In 2024, the median size of all seed rounds in the U.S. was $2.5 million. The median seed valuation was $14.8 million.
But the U.S. is a big, diverse place. In many ways, it is a single homogeneous market for venture capital investors. In other ways, it is many smaller regional markets rolled into one. And across these regional markets, the typical seed round can look quite different.
Carta data shows that the typical round size and valuation on seed deals can vary widely depending on where the company is based. In California, for instance, the median seed round size last year was $3.2 million, and the median valuation was $17 million. In Florida, meanwhile, the median round size was $1.5 million, and the median valuation was $13.6 million.
The types of companies that are able to raise seed rounds can also differ significantly by state. In California, about 44% of seed deals last year were raised by SaaS startups and 19% went to startups in healthcare. In Florida, both SaaS and healthcare accounted for about 33% of seed-stage activity.
For this analysis, we examined how trends in round size, valuation, and industry compare across the seven states that have consistently been the largest U.S. markets for seed investment: California, Colorado, Florida, Massachusetts, New York, Texas, and Washington. As a supplement to the national fundraising data in our latest State of Private Markets report, this state-by-state look aims to offer more finely tuned context for founders and investors on the fundraising trail in 2025.
It’s worth noting that this is not a case where correlation proves causation. The simple fact that a startup is based in California does not mean it will raise more seed funding than a startup based in Florida. Geography is not destiny.
But the seed markets in California and Florida are undeniably different. They involve different founders, different investors, different advisors, different histories, and different local industries. In this sense, a company’s location can be a useful variable in assessing how fundraising trends differ across the U.S. seed landscape.
Seed valuations by state
Among the seven top states for seed activity, Washington had the highest median valuation in 2024, at $17.5 million, with California close behind, at $17 million.This was the second time in the past three years that the highest seed valuations could be found in Washington. The exception was 2023, when the state’s median seed valuation sank to $12.9 million.

California has consistently claimed one of the highest median seed valuations over the past several years, which makes sense given the state’s highly professionalized startup ecosystem. States where the startup industry is a little less firmly established, such as Florida and Colorado, have traditionally had lower median valuations.

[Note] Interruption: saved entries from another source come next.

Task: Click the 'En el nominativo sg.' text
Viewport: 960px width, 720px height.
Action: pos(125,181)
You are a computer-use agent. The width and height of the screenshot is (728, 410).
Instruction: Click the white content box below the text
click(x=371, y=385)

Over the past several years, the relative difference between the highest and lowest seed valuations out of this sample have remained relatively consistent. In 2019, the highest median valuation ($9.5 million in California) was about 40% higher than the lowest median valuation ($6.8 million in Colorado). In 2024, the highest median valuation ($17.5 million in Washington) was 48% higher than the lowest ($11.8 million in Colorado).
State | 2024 median seed valuation | 2023 median seed valuation |
Entire U.S. | $14.8M | $13.1M |
Washington | $17.5M | $12.9M |
California | $17M | $15M |
New York | $15.3M | $12.4M |
Texas | $14.1M | $14.3M |
Florida | $13.6M | $13.7M |
Massachusetts | $12.6M | $16M |
Colorado | $11.8M | $9.6M |
Seed round sizes by state
Washington and California were also the top two states in terms of median seed round size last year, but in inverted order. California finished atop the board, with a median round size of $3.2 million, and Washington was close behind, at $3.1 million.

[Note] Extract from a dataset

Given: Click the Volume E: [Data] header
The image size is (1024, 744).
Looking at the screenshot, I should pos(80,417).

In six of the seven states included here, the median round size in 2024 was either near or above the national median of $2.5 million. The obvious exception was Florida, where the median seed deal last year was just $1.5 million.
Between 2019 and 2022, the size of the median seed round in Florida increased for three consecutive years. Now, it’s fallen in back-to-back years, with a cumulative decline of more than 50%.

Deal numbers have been more steady in Texas, the other largest market for seed investment in the South. The median seed round size in Texas increased to $2.7 million in 2024, up from $2.4 million the year prior, while the median seed valuation declined only slightly, falling from $14.3 million to $14.1 million.
The median seed round got bigger in 2024 in four of the seven states included here. It held steady in one—New York—and got smaller in the other two.
State | 2024 median seed round | 2023 median seed round |
Entire U.S. | $2.5M | $2.4M |
California | $3.2M | $3M |
Washington | $3.1M | $2.6M |
Texas | $2.7M | $2.4M |
Massachusetts | $2.7M | $3.2M |
New York | $2.4M | $2.4M |
Colorado | $2.4M | $1.4M |
Florida | $1.5M | $1.9M |
Seed industries by state
The SaaS sector is the most popular industry for new seed investment in six of the seven states included here. The exception is Massachusetts, where healthcare makes up a plurality of all deal activity.
SaaS investments are most dominant in Washington, where they were responsible for 49.3% of all capital raised in 2024, and California, where they accounted for 44.4% of cash raised. It’s not a coincidence that the two states with the highest incidence of investment in SaaS are also the two states with the highest median round sizes and valuations: Software companies consistently garner some of the highest prices in venture capital, including many AI-powered companies that were on the fundraising trail in 2024.

Massachusetts is the state where healthcare makes up the largest portion of new seed investment, at 39.6%, followed by Florida, at 33.3%. Florida is also the top state for the fintech sector, with 14.2% of all seed capital invested, with New York next, at 13.9%.
In terms of sectors, Colorado is an outlier in two respects: It is the only state where at least 10% of seed capital last year went to the hardware sector, and it’s also the only state where at least 10% of capital went to energy deals. Massachusetts—which has emerged as something of a hub for a nascent nuclear energy sector—ranks second among these states in terms of the proportion of seed capital going to energy startups, at 6.1%.